(Records drawn from a dataset)
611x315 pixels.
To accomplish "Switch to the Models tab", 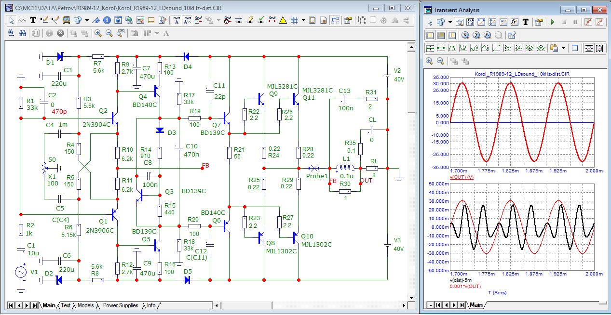I will [x=85, y=305].
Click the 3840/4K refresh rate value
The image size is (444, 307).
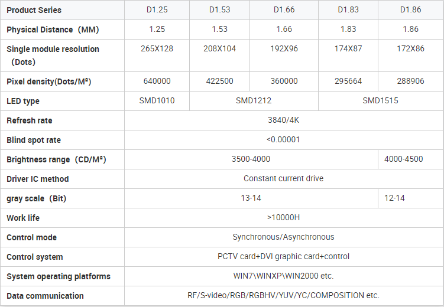[x=284, y=120]
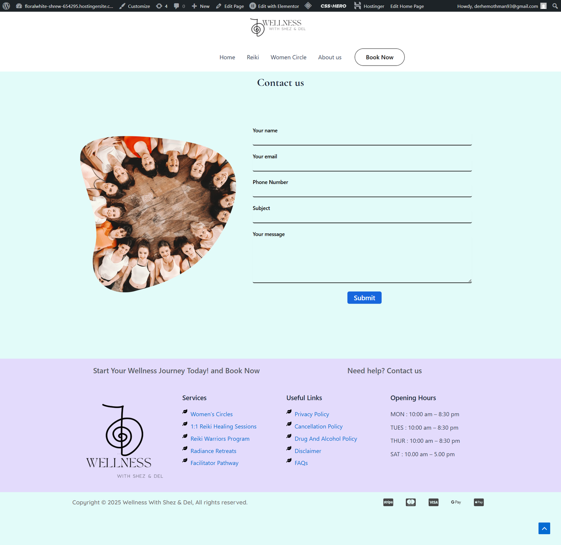Submit the contact form
The height and width of the screenshot is (545, 561).
click(364, 298)
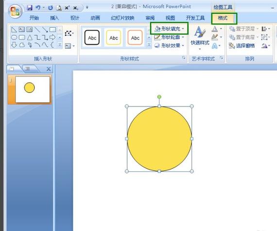Switch to the 格式 ribbon tab
The width and height of the screenshot is (277, 231).
(x=223, y=18)
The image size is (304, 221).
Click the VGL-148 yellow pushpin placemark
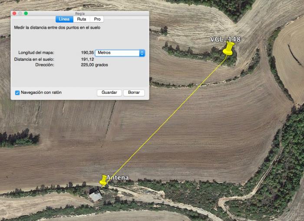click(x=229, y=49)
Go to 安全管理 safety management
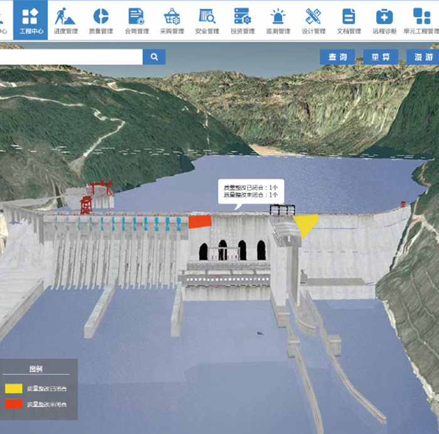439x434 pixels. pos(206,20)
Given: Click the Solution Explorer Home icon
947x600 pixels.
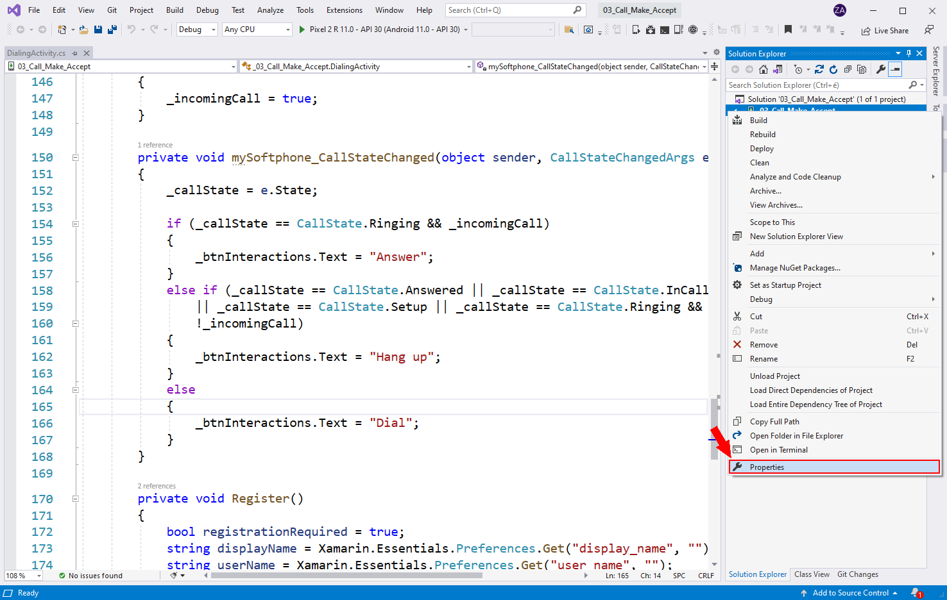Looking at the screenshot, I should click(x=764, y=69).
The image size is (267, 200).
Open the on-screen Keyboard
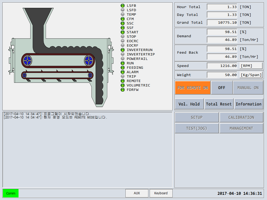[161, 193]
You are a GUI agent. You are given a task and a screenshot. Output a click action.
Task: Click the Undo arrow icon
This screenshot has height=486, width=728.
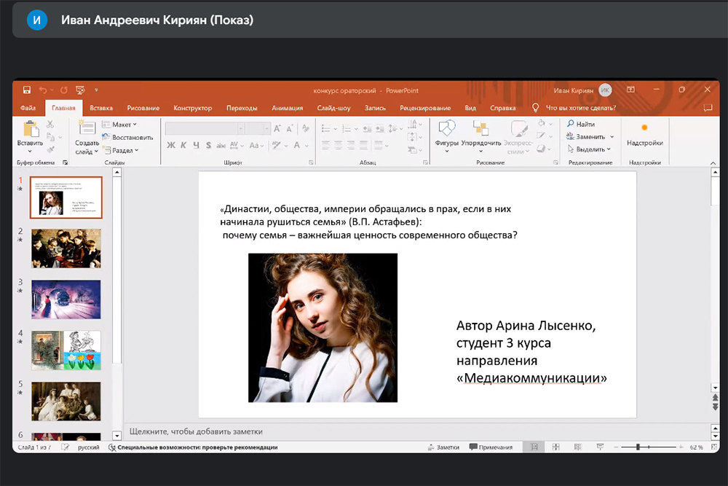click(x=43, y=90)
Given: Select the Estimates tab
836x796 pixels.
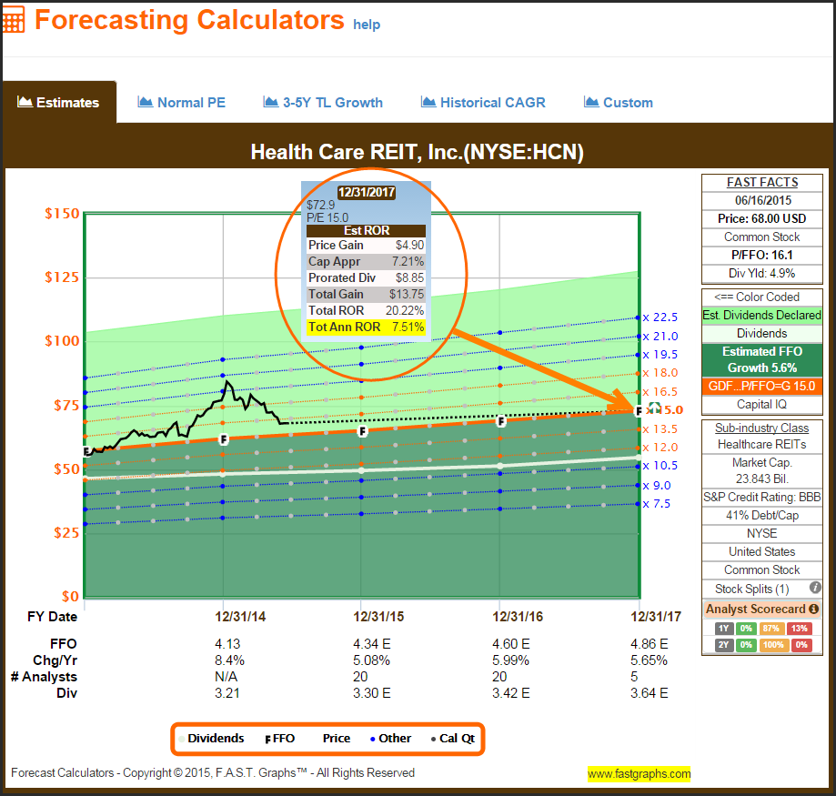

**What the task asks**
Copy all lines above containing the string "icon".

**Written response**
Given: Click the Solution Explorer Home icon
Task: Click the Undo arrow icon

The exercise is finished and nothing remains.